En un pequeño patio del restaurante se ofreció un aurresku, ese baile en el que el danzante levanta una pierna hasta la altura de la barbilla. Por aquel espacio abarrotado de gente decidió Fredi pasar a otro salón, con una gran sopera llena de espaguetis, para dejarla sobre una mesa.

Podría haber efectuado un rodeo, mas pensó en el camino más corto, el cual era aquel patio donde se ejecutaba la danza. El sitio entre el "dantzari" y el público le permitiría pasar con el enorme recipiente.

Fredi se detuvo, observó el baile y resolvió pasar rápidamente , entre la corta distancia existente entre el bailante y la gente que observaba el espectáculo. Lo que no calculó fue el momento en que aquel hombre levantaría su pierna. Pues bien, quiso la mala suerte que nuestro protagonista pasase justamente cuando el ejecutante de aurreku elevó, súbitamente, el pie noventa grados, propinando una fortísima patada a la sopera que Fredi llevaba en las manos; sopera que saltó con estrépito, derramando el contenido sobre las cabezas de quienes estaban en la primera fila. De ese modo, viéronse adornados con unas extrañas pelucas blancas y sonrosadas.

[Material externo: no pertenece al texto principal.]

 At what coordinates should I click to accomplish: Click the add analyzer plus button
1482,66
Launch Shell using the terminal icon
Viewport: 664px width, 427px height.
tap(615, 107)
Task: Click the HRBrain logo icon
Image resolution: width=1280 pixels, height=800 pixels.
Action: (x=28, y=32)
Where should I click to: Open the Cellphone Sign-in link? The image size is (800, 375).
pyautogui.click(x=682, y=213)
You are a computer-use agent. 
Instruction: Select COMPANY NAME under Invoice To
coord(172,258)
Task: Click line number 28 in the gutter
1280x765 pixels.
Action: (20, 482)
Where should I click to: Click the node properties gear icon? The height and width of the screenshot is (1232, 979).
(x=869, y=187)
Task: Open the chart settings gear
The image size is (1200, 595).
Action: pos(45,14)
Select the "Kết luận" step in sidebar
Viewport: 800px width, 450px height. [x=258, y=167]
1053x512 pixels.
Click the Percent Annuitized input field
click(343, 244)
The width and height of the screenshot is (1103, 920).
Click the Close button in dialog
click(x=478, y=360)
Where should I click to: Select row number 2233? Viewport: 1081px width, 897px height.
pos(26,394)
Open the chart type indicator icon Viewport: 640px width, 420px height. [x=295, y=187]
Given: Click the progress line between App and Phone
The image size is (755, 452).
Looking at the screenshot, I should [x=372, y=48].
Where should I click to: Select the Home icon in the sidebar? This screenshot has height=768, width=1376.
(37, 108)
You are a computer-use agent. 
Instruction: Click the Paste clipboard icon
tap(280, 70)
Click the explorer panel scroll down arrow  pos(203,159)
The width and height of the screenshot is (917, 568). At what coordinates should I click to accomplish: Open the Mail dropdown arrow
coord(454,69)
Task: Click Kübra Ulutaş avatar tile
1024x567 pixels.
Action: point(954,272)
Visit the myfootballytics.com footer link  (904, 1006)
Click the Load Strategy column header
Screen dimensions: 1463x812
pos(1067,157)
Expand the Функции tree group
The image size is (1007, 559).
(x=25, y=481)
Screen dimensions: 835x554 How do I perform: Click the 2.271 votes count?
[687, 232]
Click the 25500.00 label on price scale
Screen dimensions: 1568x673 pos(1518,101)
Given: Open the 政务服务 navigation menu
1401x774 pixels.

Lo peor es que allí se hallaba un puñado de reporteros gráficos, que dispararon sus flashes aprovechando aquella inusitada ocasión que se les brindaba. ¡Qué fotos para las portadas de sus revistas y las primeras páginas de sus periódicos!

¿Qué consecuencias tuvo aquello para Fredi? Corramos un tupido velo y hablemos de ello en la próxima entrega.